Arabasına geçip oturdu Seokjin. Böyle bir şey olamaz diye düşündü. Ne yani sinirle ağzından kaçırdığı birkaç cümle gerçekleşmiş miydi? Yok daha neler diye söylendi. Ama etrafında olup biten her şey bunun gerçekleştiğini gösteriyordu. Hastaneye gitmeye karar verdi. Bundan emin olmanın tek bir yolu vardı.Kayıtları inceleyecekti. Dört yıl önce Jimin kanser olduğu için karşılaşmışlardı değil mi? Hastene kayıtlarında yer almalıydı. Evet emindi. Gidip kayıtlara bakacak ve bu saçmalığın gerçekleşmediğini görecekti.

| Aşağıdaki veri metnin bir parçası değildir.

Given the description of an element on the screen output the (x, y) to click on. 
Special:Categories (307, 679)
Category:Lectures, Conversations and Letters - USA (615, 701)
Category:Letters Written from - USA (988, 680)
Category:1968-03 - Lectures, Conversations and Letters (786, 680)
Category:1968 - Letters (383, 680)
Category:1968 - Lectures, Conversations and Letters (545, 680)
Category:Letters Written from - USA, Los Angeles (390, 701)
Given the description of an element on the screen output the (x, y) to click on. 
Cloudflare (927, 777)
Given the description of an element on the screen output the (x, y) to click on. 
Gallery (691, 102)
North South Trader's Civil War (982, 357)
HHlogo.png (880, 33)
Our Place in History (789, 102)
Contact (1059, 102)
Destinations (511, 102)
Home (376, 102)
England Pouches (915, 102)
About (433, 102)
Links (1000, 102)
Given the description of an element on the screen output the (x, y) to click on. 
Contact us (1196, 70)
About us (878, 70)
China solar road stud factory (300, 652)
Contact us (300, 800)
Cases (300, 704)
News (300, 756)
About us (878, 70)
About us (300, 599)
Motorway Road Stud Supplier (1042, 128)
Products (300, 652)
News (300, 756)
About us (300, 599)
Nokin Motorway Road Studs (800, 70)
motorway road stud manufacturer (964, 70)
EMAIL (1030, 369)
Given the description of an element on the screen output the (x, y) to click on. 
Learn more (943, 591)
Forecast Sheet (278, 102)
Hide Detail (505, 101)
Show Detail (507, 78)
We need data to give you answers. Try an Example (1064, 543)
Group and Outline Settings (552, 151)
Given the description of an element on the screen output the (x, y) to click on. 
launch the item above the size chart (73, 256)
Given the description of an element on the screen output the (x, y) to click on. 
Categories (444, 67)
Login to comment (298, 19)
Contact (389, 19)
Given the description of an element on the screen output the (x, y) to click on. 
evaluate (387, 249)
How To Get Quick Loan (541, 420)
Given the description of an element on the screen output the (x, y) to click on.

Tabii öyle bir kayıt varsa görebilirdi.
------------
Jimin Jungkook'un uyanmasını bekliyordu. Namjoon onları park gezisine davet etmişti ve Jimin çoktan hazırdı ama ev arkadaşı Jungkook hâlâ uyuyordu. Geçen gece hastanede nöbete kaldığı için çok yorulmuştu ve Jimin onu erken kaldırmaya kıyamamıştı.
Jungkook altıncı sınıf tıp öğrencisiydi ve gece kaldığı nöbetler onu ciddi anlamda zorluyordu. Jimin onun çocukluktan beri bu kadar yorulduğunu gördüğünü hatırlamıyordu. Dostunun çok fazla emek harcadığını görüyor ve onu takdir ediyordu. Uykusunu almasını istediği için onu uyandırmamıştı. Parka onun da gelmesini istiyordu çünkü sürekli ev hastane arasında gidip geliyordu ve onun bunalmasını istemiyordu.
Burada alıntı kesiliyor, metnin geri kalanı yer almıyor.